# Big Breeze In De



## TLC+3 (Oct 11, 2006)

We just spent a long weekend at Delaware Seashore State Park. Thursday night a string of thunderstorms came rolling through, starting about 8:30. I saw the first one approaching in the distance across the bay, and started to batten down the hatches, roll up the awning and put everything that could blow away inside. I didn't know this at the time, but the storm was packing 60 MPH winds. It was some storm. At one point, the wind lifted the Outback up. The tongue jack slid off the timber block and we came down on the stabilizer jacks. (I need to replace the front ones now). Wind blown rain went straight through the seal around the side slide. And somehow, the screws for one of the clamps that hold the rear slide tight against the back wall pulled out. Maybe the wind pushed the rear slide and it pried the screws loose. We got off easy though. Lots of folks lost awnings. The guy behind us did not have his wheels chocked an spun around like a weather vane. Fortunately he had drilled a hole in his timber block to receive his tongue jack, so he didn't slip off the block.

So we learned a few good lessons. Always chock your wheels, even on level ground. Pay attention to the weather. I'll be switching to a metal pad under my tongue jack. And roll up the awning.

After that, the weather was perfect the rest of the weekend. We had a great time. There are no trees and the sites are short, but it was a quiet campground and you could walk to the beach. We had a great view of the bay and the kids had fun. What more could you want?

- Tim


----------



## Doxie-Doglover-Too (Jan 25, 2007)

I like your attitude!


----------



## Fire44 (Mar 6, 2005)

And am glad that you made it through the storms with out any bad damage. Let me know the next time you are coming to my state and I will see if I can cancel the big winds!!!!

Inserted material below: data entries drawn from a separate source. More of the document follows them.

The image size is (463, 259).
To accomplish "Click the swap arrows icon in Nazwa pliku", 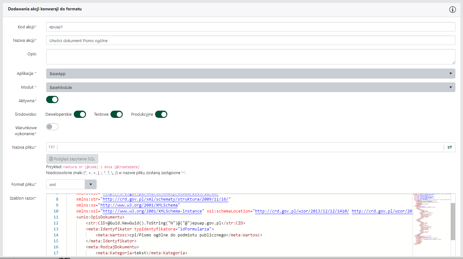I will pyautogui.click(x=450, y=147).
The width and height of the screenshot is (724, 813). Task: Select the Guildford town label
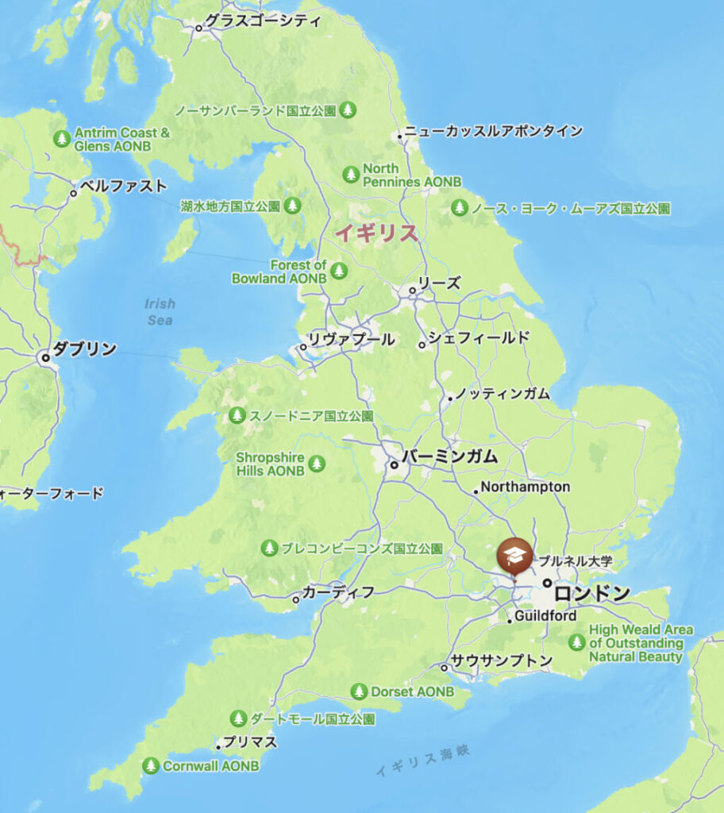click(545, 615)
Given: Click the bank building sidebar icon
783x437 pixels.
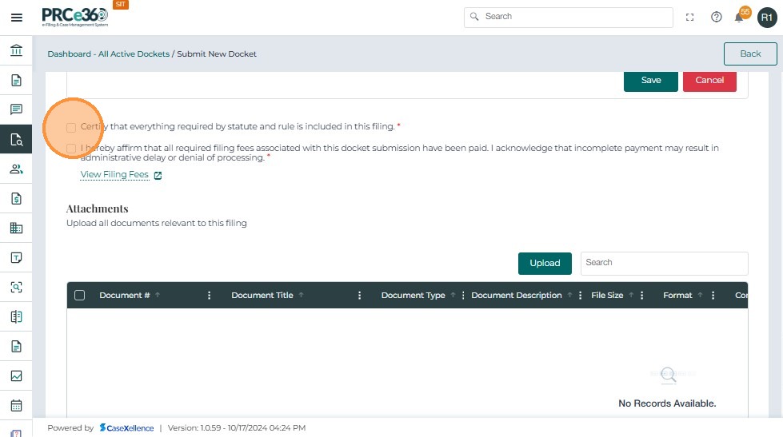Looking at the screenshot, I should tap(16, 51).
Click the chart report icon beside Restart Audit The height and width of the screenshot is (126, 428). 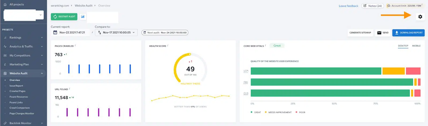pos(83,17)
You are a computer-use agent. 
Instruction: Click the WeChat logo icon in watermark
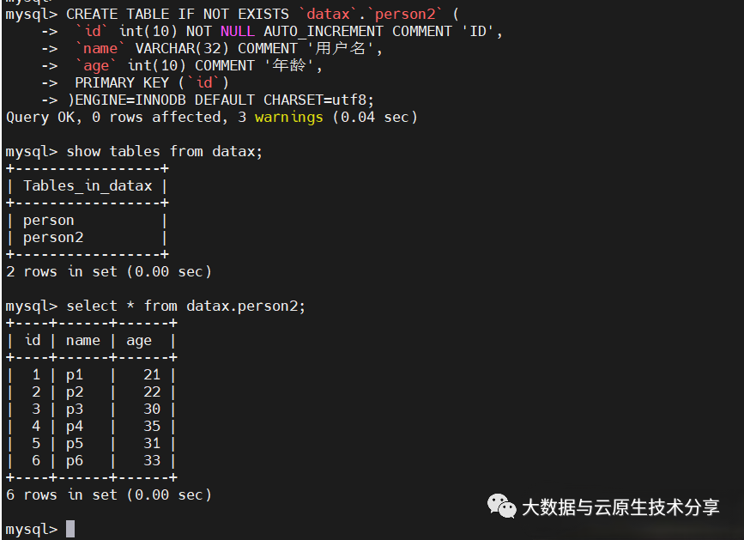(502, 506)
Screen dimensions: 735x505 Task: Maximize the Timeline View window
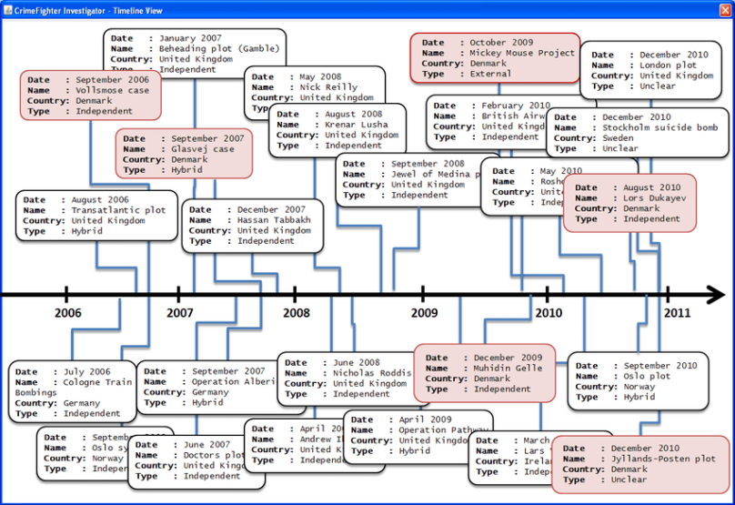coord(708,8)
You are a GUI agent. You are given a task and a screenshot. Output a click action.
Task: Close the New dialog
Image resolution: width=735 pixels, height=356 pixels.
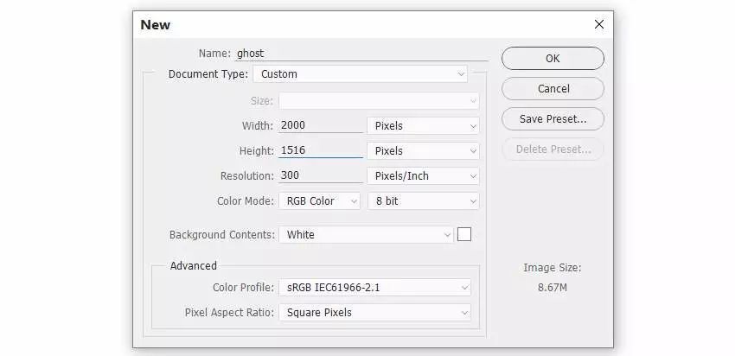598,25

That is a nice campground but you are right...there are NO trees!!!

Gary


----------



## battalionchief3 (Jun 27, 2006)

Guess your not in Kansas anymore, Toto....


----------



## Doxie-Doglover-Too (Jan 25, 2007)

battalionchief3 said:


> Guess your not in Kansas anymore, Toto....


----------



## wolfwood (Sep 19, 2005)

WOW!! Little State w/ BIG WINDS!!! (Gary, were you fire starting again?)

Glad to hear you, your family and your Outback are all OK. Sounds like it was a good thing there aren't any trees....


----------



## 'Ohana (May 20, 2007)

Oh no - we were at the Delaware Seashore Park from Monday until Thursday morning. Guess it was good that we left when we did. On Thursday morning I was walking my dog past the little office and I overheard a camper telling the office person that he planned on riding out the storm so evidently this camper was closely watching the weather forecast for the day. Our friends who have camped there for many years have instructed us to always put our awning in at night as the winds change rapidly there as well as to put our awning in when leaving the campground. That is always good advice. We definitely agree about chocking wheels. Hopefully we'll run into you on one of our trips. Glad all is okay.


----------



## TLC+3 (Oct 11, 2006)

outbacknjack said:


> Oh no - we were at the Delaware Seashore Park from Monday until Thursday morning.


We just missed you. We rolled in around 1:00. There were a couple of other Outbacks in the campground over the weekend, but we never got the chance to meet any of them. We head over to Delmarva about once a month to camp and enjoy the beach, so maybe our paths will cross again.


----------



## 'Ohana (May 20, 2007)

We left around noon. There was an Outback on the front row on the bay side- a 28RSDS - My husband was talking to him and trying to recruit him to the Outbackers group. Darn - would have enjoyed talking with another Outbacker. Hopefully we'll run into each other soon. We've camped there a few times now - really nice beach. Enjoy what's left of summer!
-Hope


----------



## TLC+3 (Oct 11, 2006)

The 28RSDS was still there Thursday night. They were one of the ones that lost an awning. We were a couple of sites down from them at the corner - nice view with nothing between us and the bay on two sides. Of course, there was nothing between us and the wind coming off the bay either. I'd still recommend that site though - #338.


----------